SHORT TASK ->
Output as a JSON list of strings the lines of the entries below, starting at the line containing "Image resolution: width=1920" and continuing up to and including the line containing "the Shading dropdown". Make each line one string, drop any blank lines, and leave the pictures out.

-------- DATA SHOWN

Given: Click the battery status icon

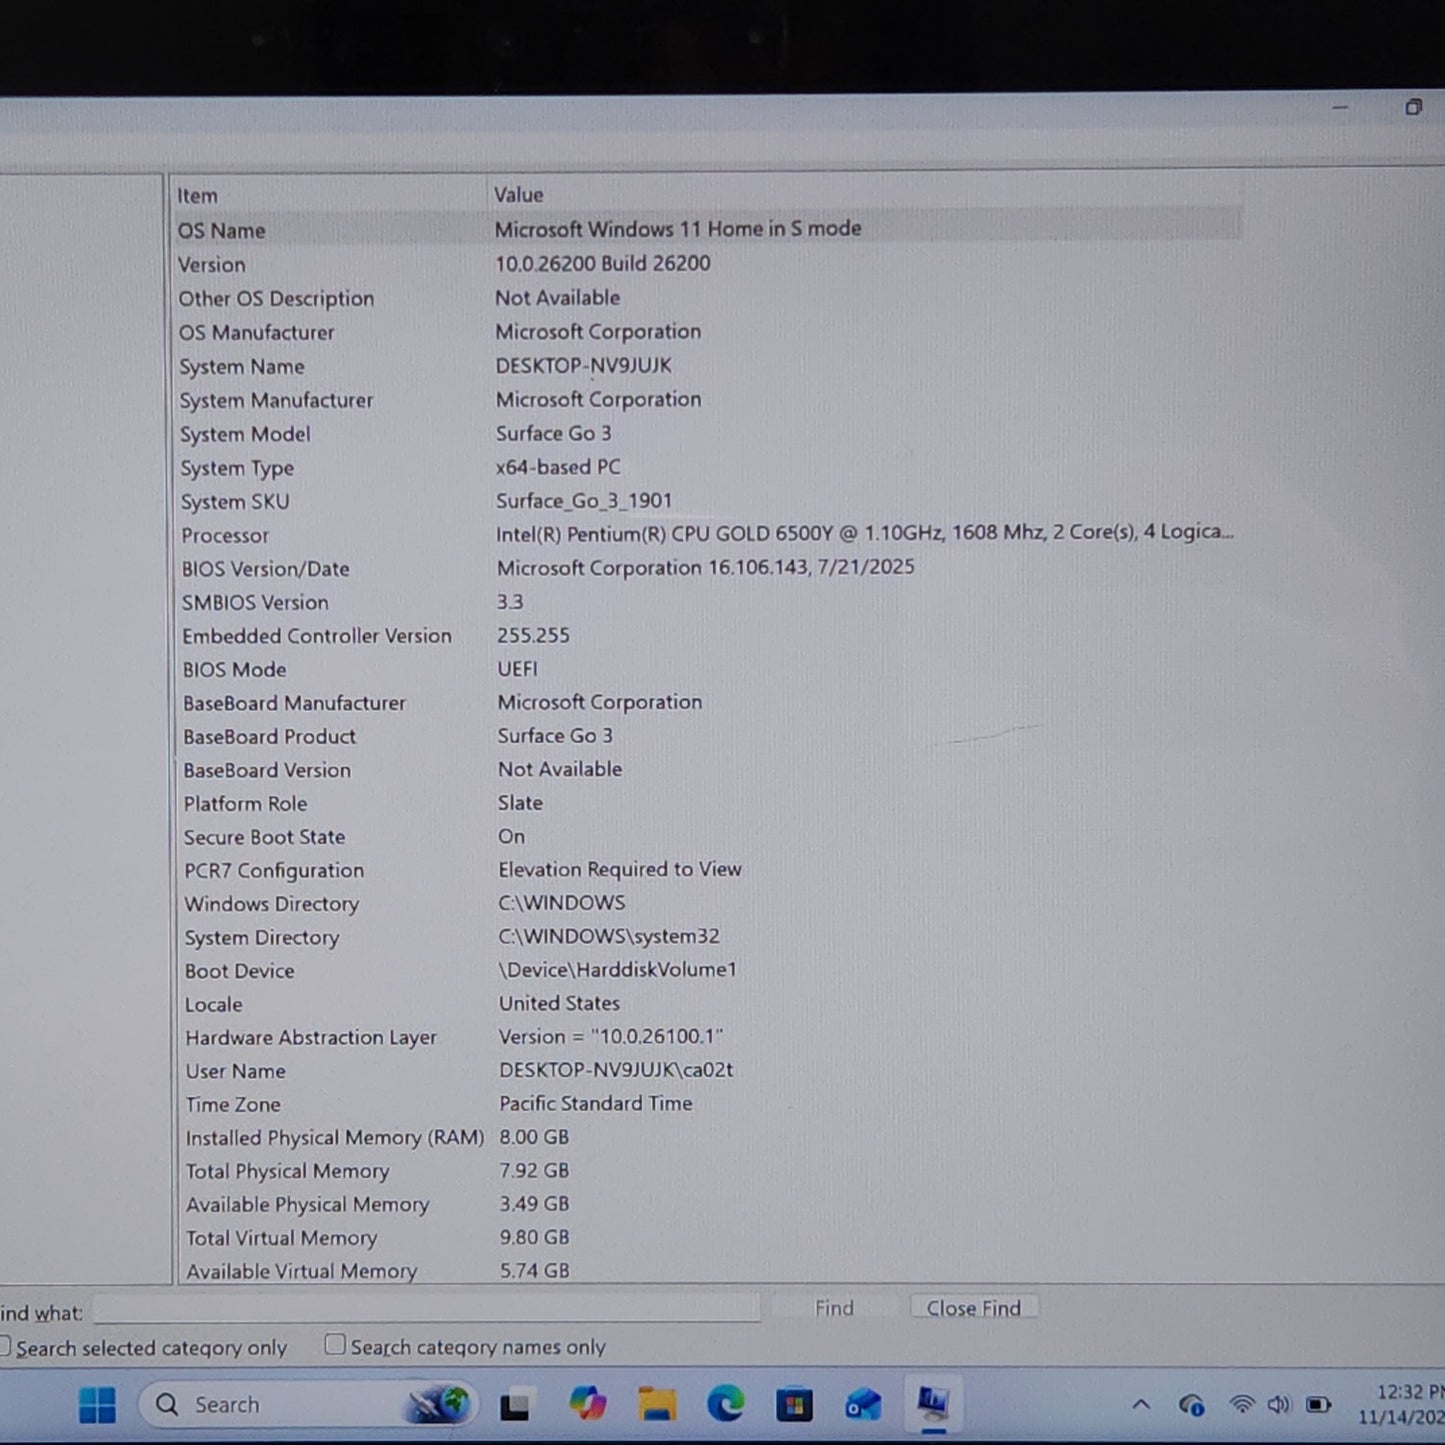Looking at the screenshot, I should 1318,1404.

----------------
-------- DATA SHOWN

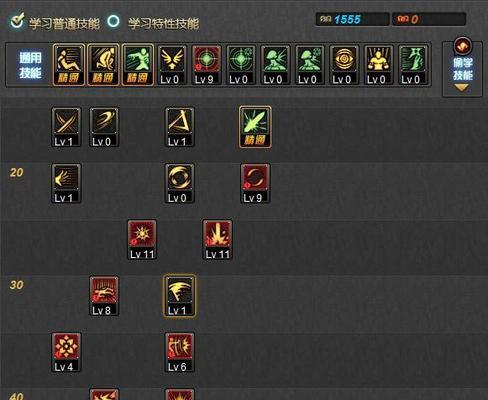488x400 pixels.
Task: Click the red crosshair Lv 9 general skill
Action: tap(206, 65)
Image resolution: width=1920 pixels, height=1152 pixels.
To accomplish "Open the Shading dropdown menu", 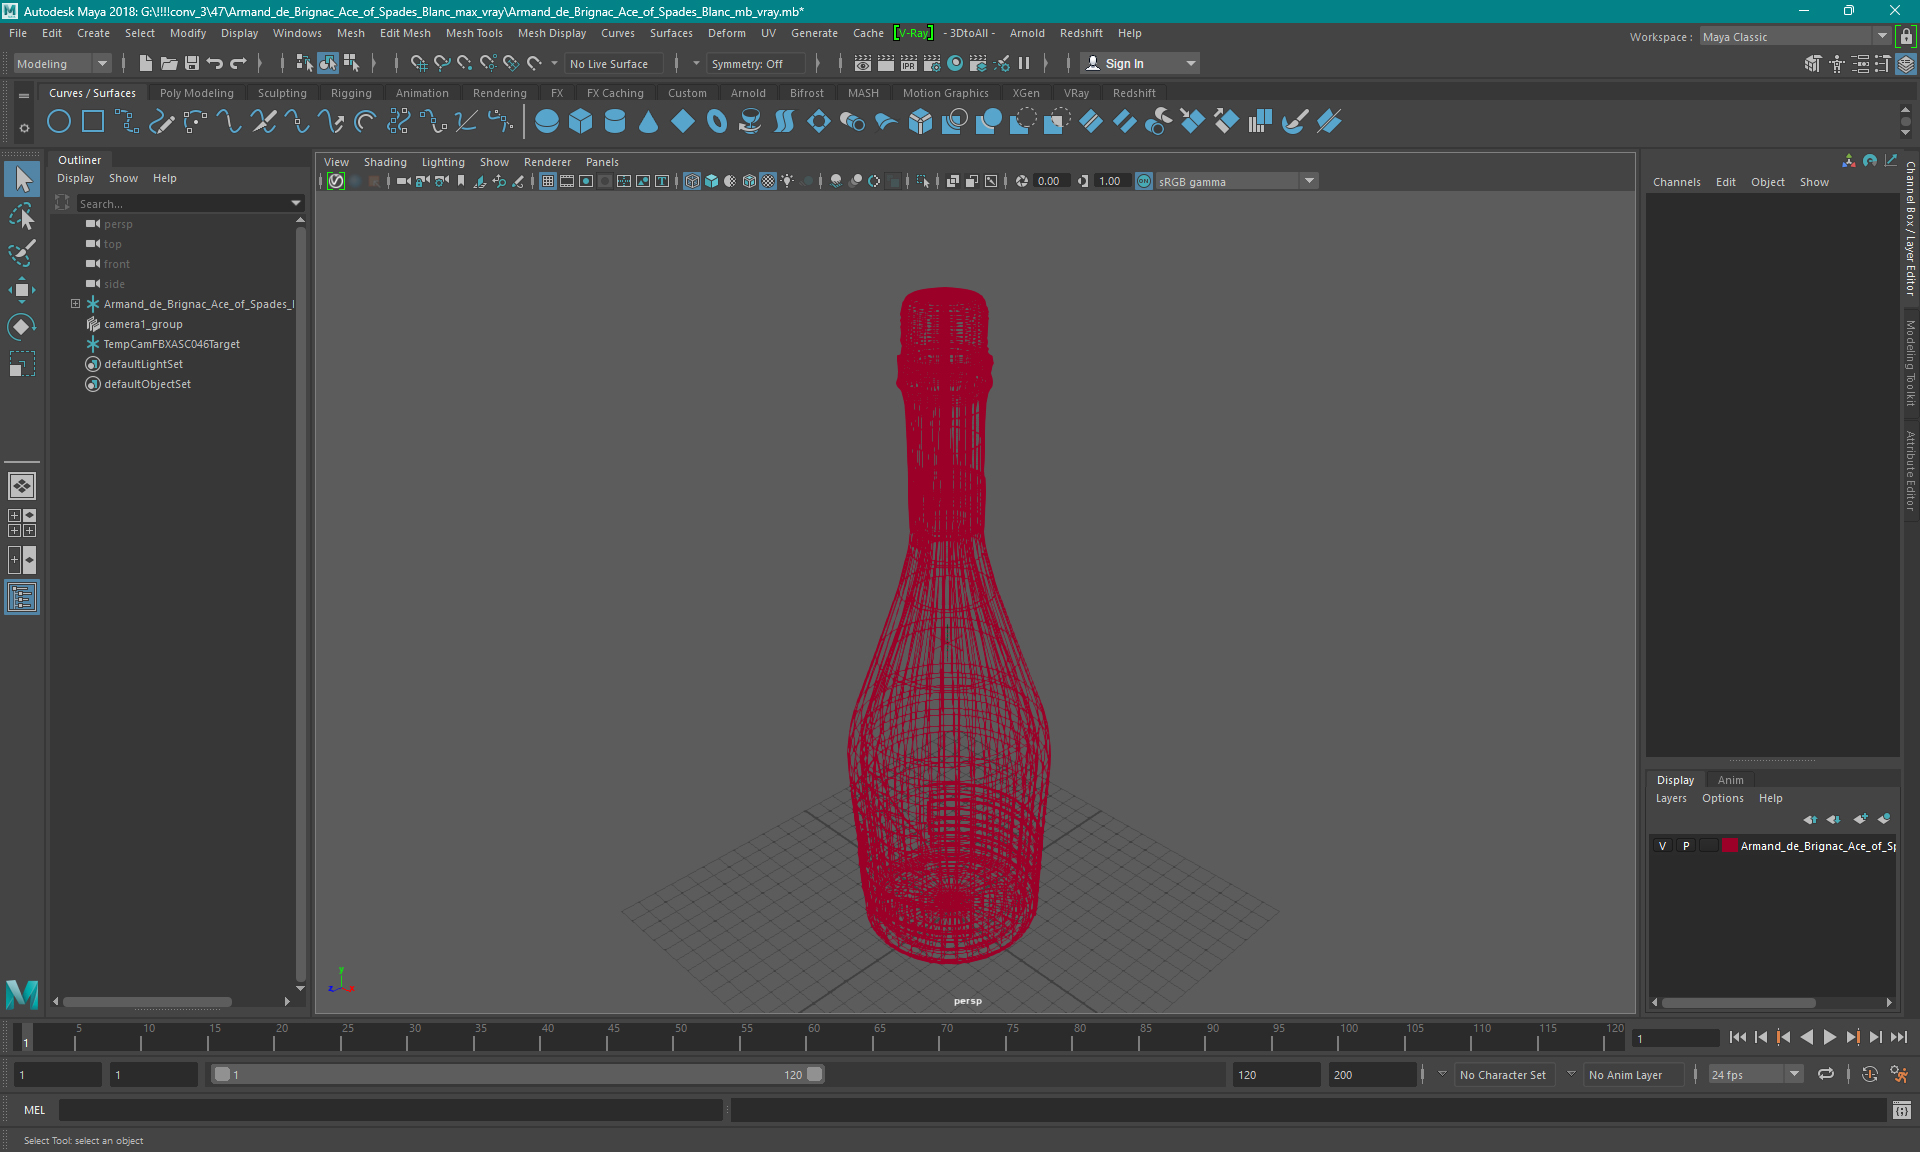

----------------
-------- DATA SHOWN

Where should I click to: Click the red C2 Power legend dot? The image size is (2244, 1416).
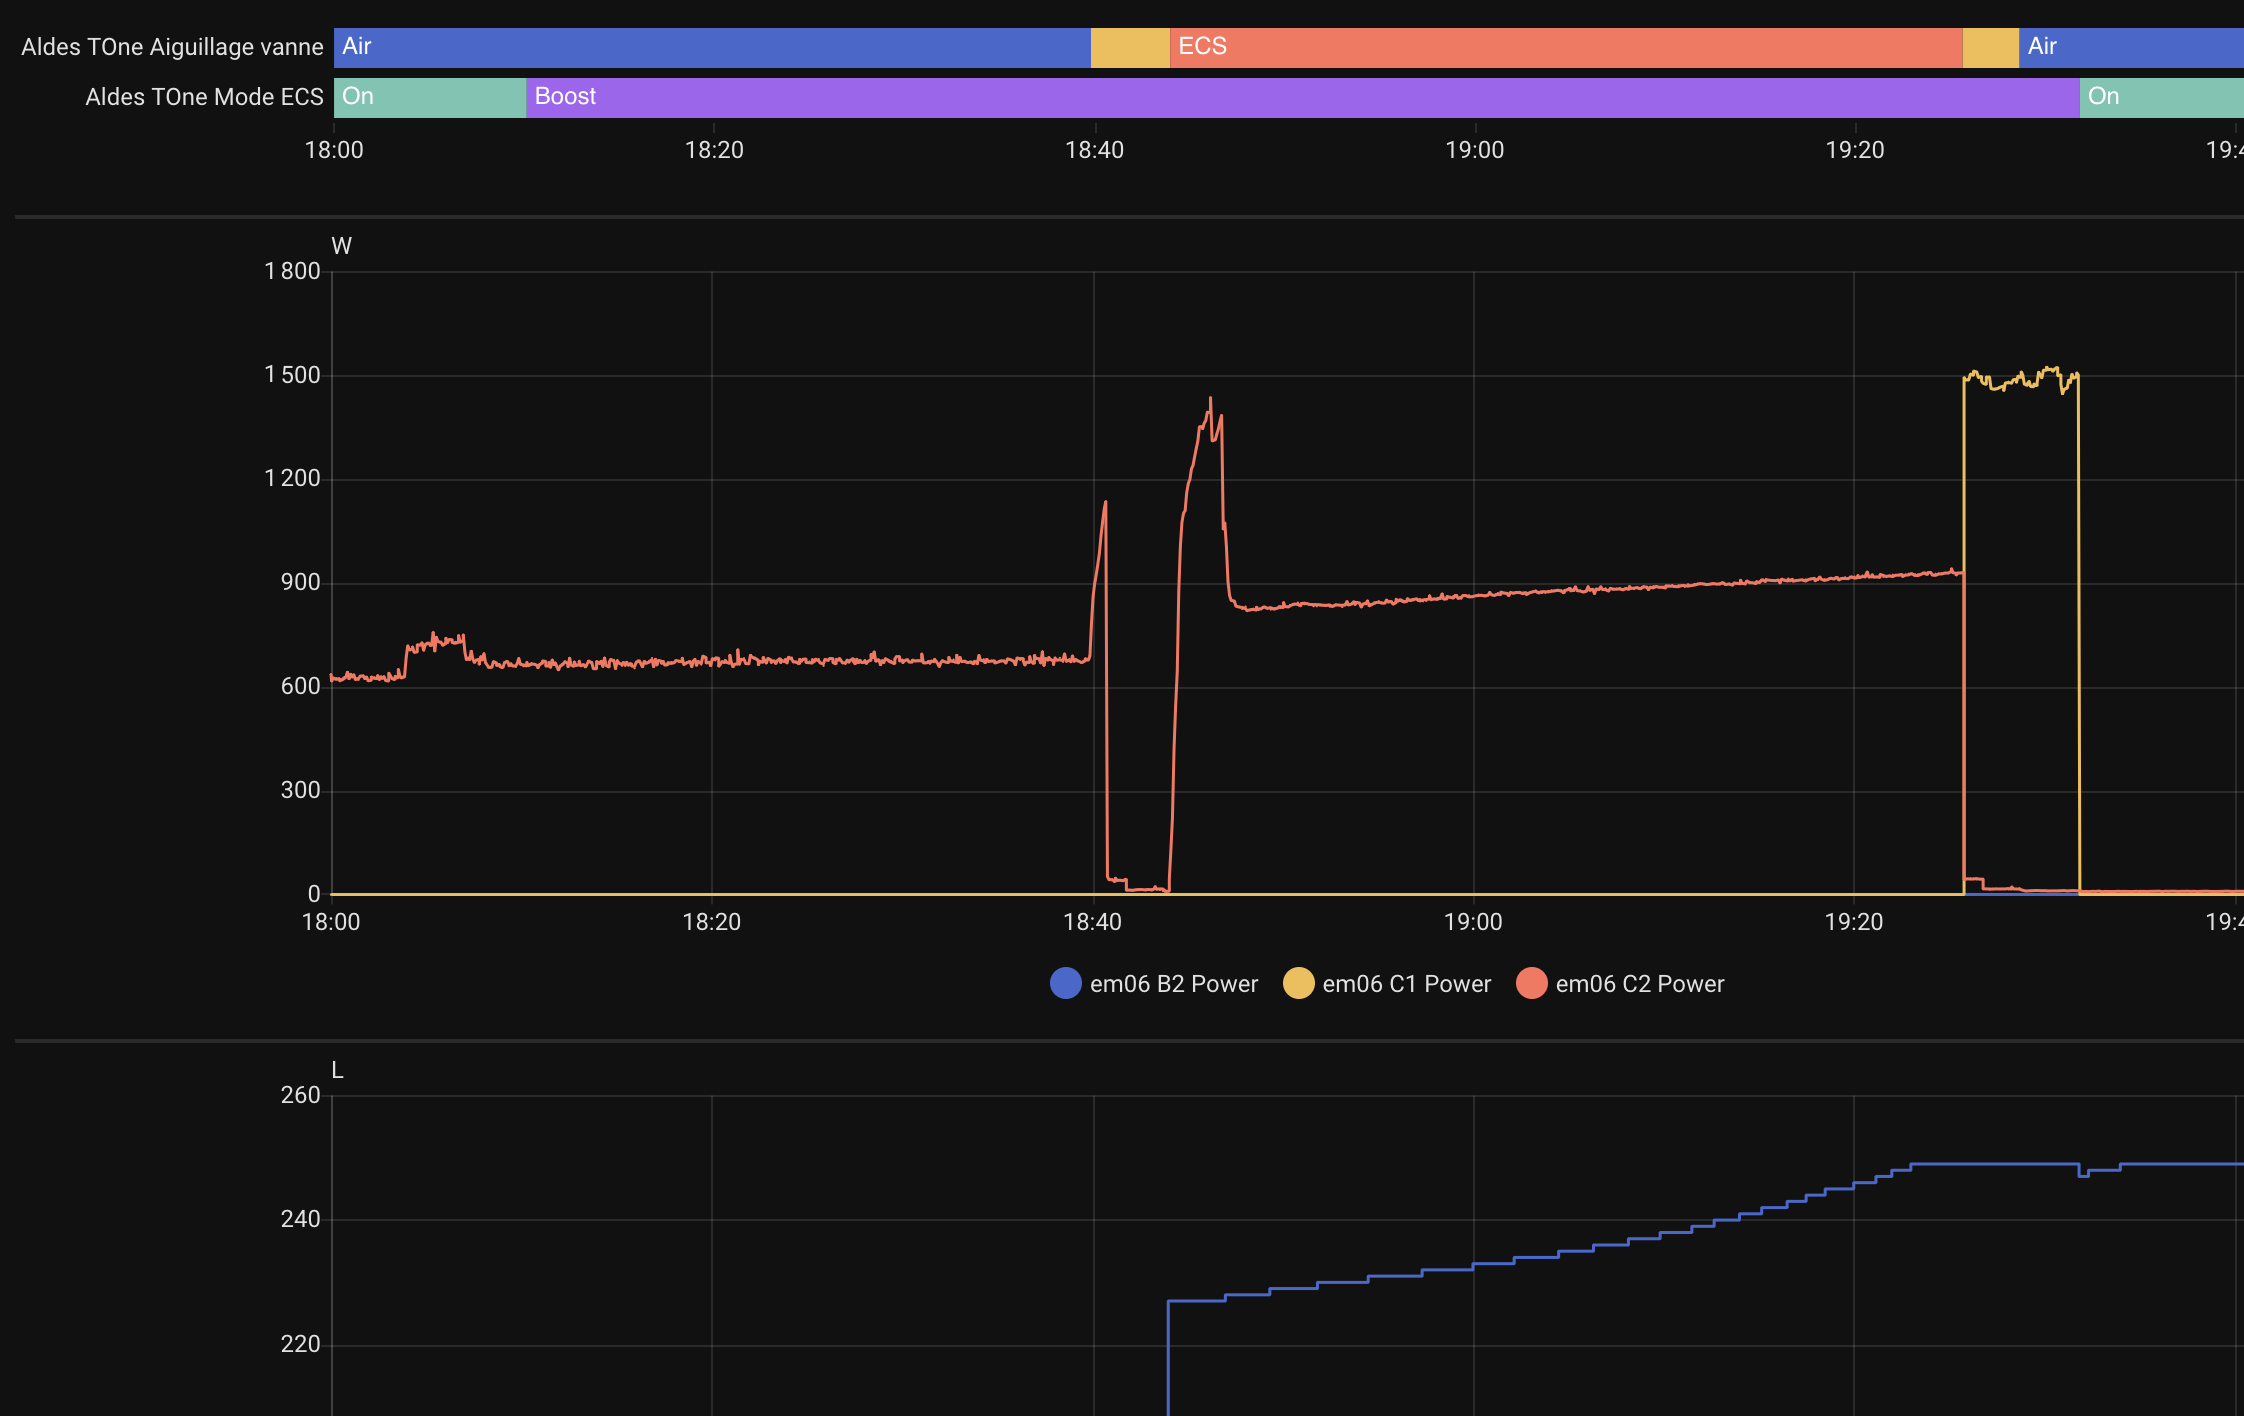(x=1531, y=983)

----------------

ANSWER TO THE PROBLEM ->
[
  "Image resolution: width=1920 pixels, height=1152 pixels.",
  "To accomplish \"Open the Shading dropdown menu\", "
]